- [What you will do] Repeat each of the rows below verbatim, changing nothing.

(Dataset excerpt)
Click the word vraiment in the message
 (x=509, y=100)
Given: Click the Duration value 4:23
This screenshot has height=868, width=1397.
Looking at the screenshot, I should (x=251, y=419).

- [The answer]
Click the word vraiment in the message
 (x=509, y=100)
Given: Click the Duration value 4:23
This screenshot has height=868, width=1397.
Looking at the screenshot, I should (x=251, y=419).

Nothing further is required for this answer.